**Task set:**
• A. Decide whether each statement below agrees with the Mayo Clinic article. Answer yes or no for each, and quote the words of the article that decide it. (i) About half of Mayo Clinic's total services are for patients with government insurance. (ii) Mayo Clinic is a for-profit organization. (iii) Emily Piper said she was pleased by Noseworthy's original comments.
• B. Repeat the stretch of the Mayo Clinic article from "While Noseworthy's earlier" through "when publicly acknowledged.".

**Selected passage:**
=== Begin Enclosure ===

- Mayo Clinic CEO Dr. John Noseworthy walked back some recent comments where he said to employees the health system will prioritize patients with private insurance over those with Medicaid.
- “Patient medical need will always be the primary factor in determining and setting an appointment," Noseworthy wrote in a statement posted March 17. "In an internal discussion I used the word ‘prioritized’ and I regret this has caused concerns that Mayo Clinic will not serve patients with government insurance. Nothing could be further from the truth. In fact, about half of the total services we provide are for patients who have government insurance, and we’re committed to serving those patients."
- Since 2009, the health system's annual revenue has increased on average by at least 6%, Axios' Bob Herman reported, adding that revenues hit $11 billion in 2016.
Noseworthy's statement — which ran into some criticism — highlights how sensitive the hospital business can be. Politicians are battling on Capitol Hill whether healthcare is a right or a privilege while hospital CEOs are figuring out how to turn a profit while saving lives. While Mayo Clinic is a nonprofit organization, this natural push and pull between care and profits in the U.S. healthcare system can sometimes be at odds with each other.
After Noseworthy's comments came to light, some discussed the impacts of patient preference based on insurance. Minnesota Department of Human Services Commissioner Emily Piper, for one, told the Post Bulletin, she was "surprised and disturbed" over the Noseworthy's original comments.
"Changing demographics, aging of Americans and budgetary pressures at state and federal government pose challenges to the fiscal sustainability in healthcare today," Noseworthy wrote on Friday. "While these discussions are uncomfortable, they are critical for us to be able to meet the needs of all of our patients."
As Herman notes, Mayo isn't struggling financially. Still, Noseworthy's original comments acknowledge that someone always pays for healthcare services. They also show how sensitive a business perspective in healthcare can be. On one hand, patients are at their most vulnerable when entering a hospital to get the care they need. On the other, someone must pay for that care. Hospitals do think about uncompensated care, but it's another level to think of prioritizing one patient versus another because of the means or ability to pay.
While Noseworthy's earlier comments highlight how U.S. healthcare is a business, his Friday comments show how politically sticky that can be when publicly acknowledged.

=== End Enclosure ===

**Supplied data:**
=== Begin Enclosure ===

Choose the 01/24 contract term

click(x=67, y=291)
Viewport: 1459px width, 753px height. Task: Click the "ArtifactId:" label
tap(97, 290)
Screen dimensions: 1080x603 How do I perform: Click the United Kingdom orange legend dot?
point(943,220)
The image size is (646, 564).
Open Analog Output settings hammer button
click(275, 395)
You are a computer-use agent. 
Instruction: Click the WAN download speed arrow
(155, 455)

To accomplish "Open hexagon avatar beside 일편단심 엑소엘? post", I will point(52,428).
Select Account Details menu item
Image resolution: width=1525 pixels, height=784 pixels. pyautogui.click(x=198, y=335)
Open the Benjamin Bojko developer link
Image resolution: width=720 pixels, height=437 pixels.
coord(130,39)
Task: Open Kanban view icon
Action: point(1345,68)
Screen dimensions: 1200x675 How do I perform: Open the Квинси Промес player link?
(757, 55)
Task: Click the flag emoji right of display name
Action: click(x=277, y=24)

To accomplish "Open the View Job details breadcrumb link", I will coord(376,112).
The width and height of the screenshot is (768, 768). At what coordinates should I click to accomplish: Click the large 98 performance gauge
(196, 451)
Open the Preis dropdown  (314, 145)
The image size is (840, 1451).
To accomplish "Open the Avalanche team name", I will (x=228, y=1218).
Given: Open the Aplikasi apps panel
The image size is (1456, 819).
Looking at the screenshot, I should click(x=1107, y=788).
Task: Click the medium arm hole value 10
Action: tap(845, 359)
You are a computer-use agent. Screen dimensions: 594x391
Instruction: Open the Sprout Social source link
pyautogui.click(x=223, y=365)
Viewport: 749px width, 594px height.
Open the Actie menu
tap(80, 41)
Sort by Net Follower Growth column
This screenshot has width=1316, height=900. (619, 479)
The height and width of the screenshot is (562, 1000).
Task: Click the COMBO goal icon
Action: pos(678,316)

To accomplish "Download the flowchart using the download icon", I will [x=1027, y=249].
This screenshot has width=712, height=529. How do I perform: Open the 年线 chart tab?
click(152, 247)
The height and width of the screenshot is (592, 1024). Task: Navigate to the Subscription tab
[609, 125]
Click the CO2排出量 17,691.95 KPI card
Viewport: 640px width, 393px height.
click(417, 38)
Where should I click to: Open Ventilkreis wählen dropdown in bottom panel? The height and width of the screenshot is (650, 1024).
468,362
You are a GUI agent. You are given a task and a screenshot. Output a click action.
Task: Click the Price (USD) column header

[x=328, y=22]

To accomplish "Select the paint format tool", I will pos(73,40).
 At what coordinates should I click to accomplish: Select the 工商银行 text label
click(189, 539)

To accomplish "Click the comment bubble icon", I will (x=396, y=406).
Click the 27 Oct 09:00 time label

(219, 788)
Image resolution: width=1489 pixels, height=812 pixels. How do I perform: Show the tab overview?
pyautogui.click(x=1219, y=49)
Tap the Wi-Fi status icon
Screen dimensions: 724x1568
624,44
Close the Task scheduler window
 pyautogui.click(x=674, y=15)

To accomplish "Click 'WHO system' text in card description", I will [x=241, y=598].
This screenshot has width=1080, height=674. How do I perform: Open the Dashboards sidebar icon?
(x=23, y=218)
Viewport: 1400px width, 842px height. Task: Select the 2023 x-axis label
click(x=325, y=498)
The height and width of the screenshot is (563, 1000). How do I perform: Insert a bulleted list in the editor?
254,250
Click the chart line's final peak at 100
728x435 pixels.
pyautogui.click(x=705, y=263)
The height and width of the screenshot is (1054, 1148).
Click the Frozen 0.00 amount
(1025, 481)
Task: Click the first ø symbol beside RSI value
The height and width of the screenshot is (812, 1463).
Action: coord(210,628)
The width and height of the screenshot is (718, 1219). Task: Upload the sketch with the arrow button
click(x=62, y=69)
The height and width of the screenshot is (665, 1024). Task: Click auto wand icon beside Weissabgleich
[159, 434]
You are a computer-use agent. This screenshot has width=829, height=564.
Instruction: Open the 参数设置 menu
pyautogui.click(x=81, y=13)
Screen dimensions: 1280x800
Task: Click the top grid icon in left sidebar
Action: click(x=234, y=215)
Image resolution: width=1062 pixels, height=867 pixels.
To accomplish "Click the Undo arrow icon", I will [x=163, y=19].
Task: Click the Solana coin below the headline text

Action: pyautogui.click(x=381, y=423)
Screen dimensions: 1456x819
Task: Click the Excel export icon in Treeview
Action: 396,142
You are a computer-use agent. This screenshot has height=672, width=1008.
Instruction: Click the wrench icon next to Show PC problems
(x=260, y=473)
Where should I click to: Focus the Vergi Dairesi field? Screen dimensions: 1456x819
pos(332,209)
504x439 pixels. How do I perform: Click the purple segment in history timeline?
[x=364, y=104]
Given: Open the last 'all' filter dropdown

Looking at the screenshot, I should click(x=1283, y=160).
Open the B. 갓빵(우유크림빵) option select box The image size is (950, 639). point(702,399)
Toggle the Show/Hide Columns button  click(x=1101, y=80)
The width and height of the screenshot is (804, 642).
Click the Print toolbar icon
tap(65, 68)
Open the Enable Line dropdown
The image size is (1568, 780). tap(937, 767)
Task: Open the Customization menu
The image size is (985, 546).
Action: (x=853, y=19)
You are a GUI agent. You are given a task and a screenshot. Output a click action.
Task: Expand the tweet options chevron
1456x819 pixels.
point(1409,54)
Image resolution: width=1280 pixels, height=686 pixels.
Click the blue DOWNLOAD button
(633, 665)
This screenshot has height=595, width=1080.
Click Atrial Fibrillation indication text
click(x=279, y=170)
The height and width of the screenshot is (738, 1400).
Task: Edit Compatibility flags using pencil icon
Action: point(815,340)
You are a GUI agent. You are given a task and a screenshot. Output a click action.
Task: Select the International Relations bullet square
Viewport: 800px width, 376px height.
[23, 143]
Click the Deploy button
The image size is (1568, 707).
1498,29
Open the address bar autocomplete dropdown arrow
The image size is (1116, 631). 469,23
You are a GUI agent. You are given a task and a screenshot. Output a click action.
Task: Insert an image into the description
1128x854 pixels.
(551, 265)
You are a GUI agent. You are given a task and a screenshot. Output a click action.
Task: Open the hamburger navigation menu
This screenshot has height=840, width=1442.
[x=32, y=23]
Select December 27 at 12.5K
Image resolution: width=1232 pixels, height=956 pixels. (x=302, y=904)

=== End Enclosure ===

**Answers by item number:**
• A.
(i) Yes: "about half of the total services we provide are for patients who have government insurance"
(ii) No: "While Mayo Clinic is a nonprofit organization"
(iii) No: she was "surprised and disturbed" over the Noseworthy's original comments

• B.
While Noseworthy's earlier comments highlight how U.S. healthcare is a business, his Friday comments show how politically sticky that can be when publicly acknowledged.